### [Activity]
Every line containing "agent" should be copied out. Go through the entries and find them.

### [Dataset entries]
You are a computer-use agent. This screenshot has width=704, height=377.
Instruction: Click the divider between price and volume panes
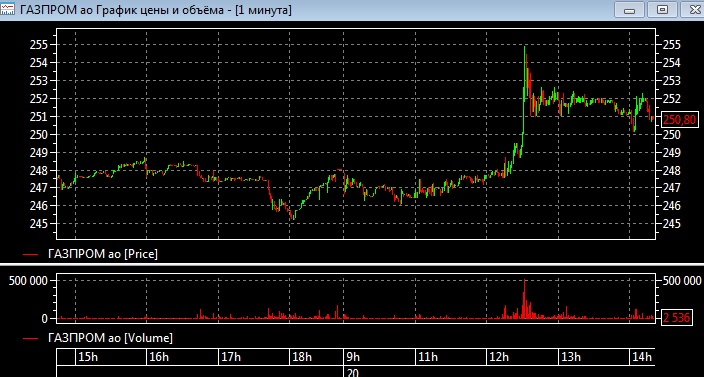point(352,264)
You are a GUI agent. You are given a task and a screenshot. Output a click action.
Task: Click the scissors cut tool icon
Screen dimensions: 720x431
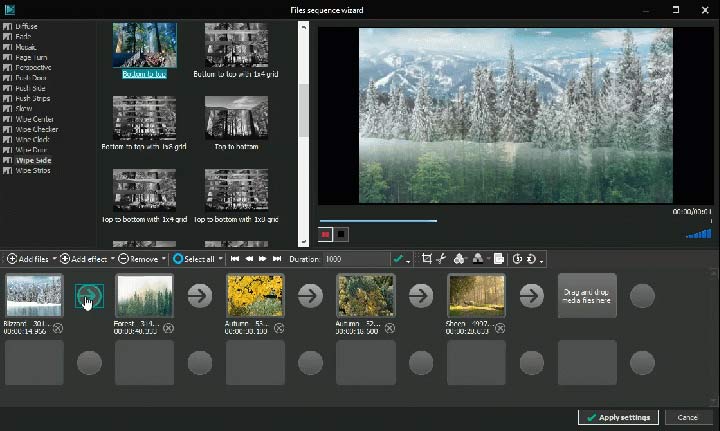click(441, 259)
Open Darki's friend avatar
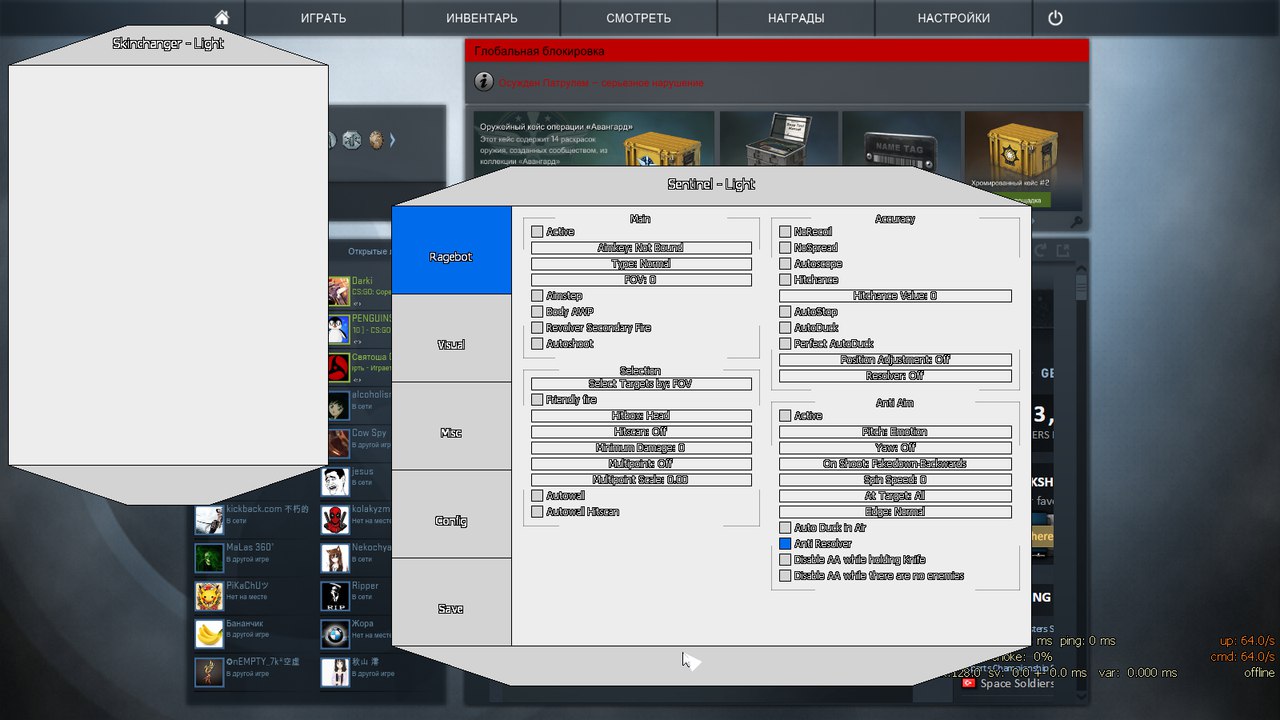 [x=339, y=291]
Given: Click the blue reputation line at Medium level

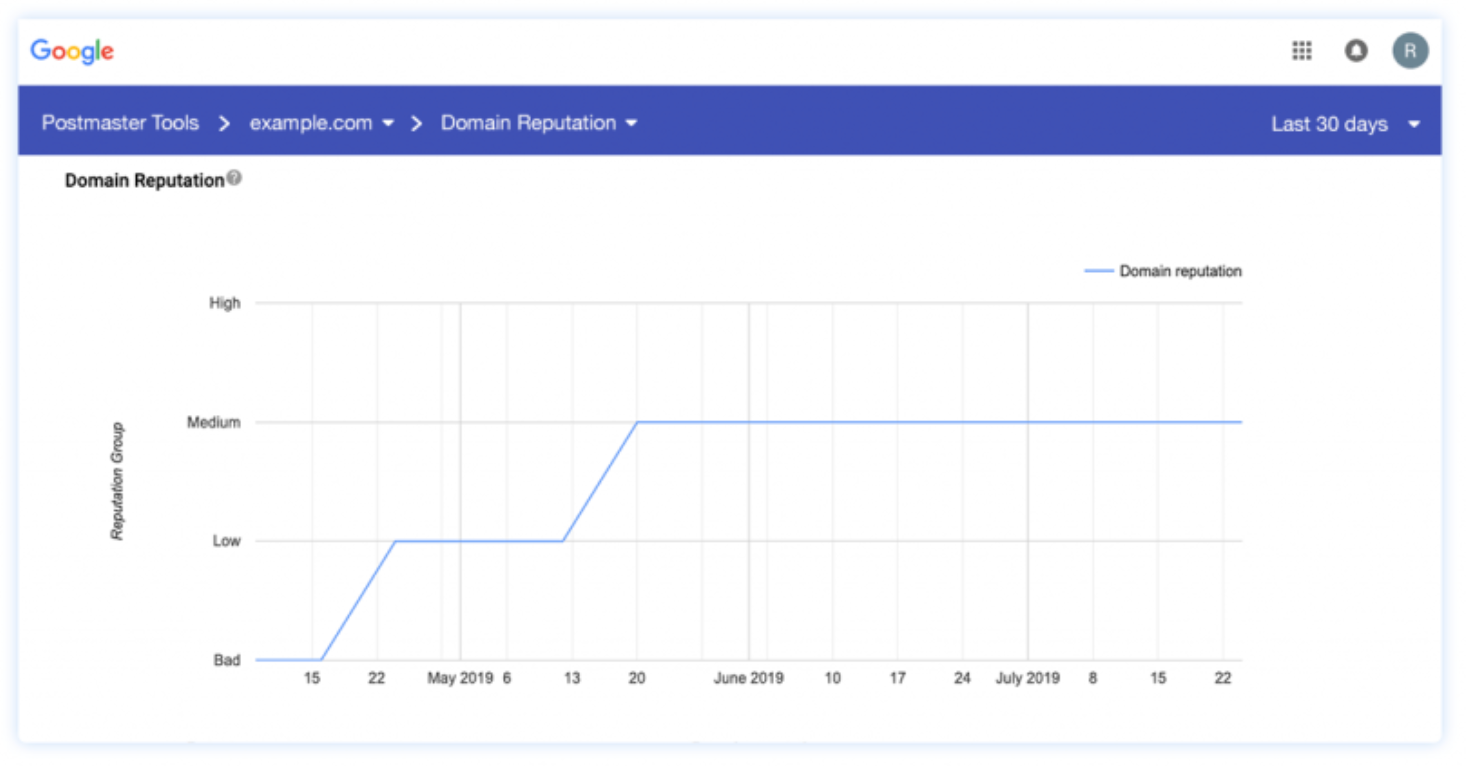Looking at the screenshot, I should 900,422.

...

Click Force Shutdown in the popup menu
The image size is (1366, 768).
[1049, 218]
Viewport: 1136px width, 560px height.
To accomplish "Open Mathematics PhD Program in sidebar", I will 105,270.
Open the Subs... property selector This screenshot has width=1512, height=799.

* * *

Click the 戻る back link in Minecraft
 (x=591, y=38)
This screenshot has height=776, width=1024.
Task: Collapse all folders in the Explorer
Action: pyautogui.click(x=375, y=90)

### [Output for this task]
You are a computer-use agent. This screenshot has width=704, height=377.
You are a GUI agent. You are given a task and a screenshot. Output a click action.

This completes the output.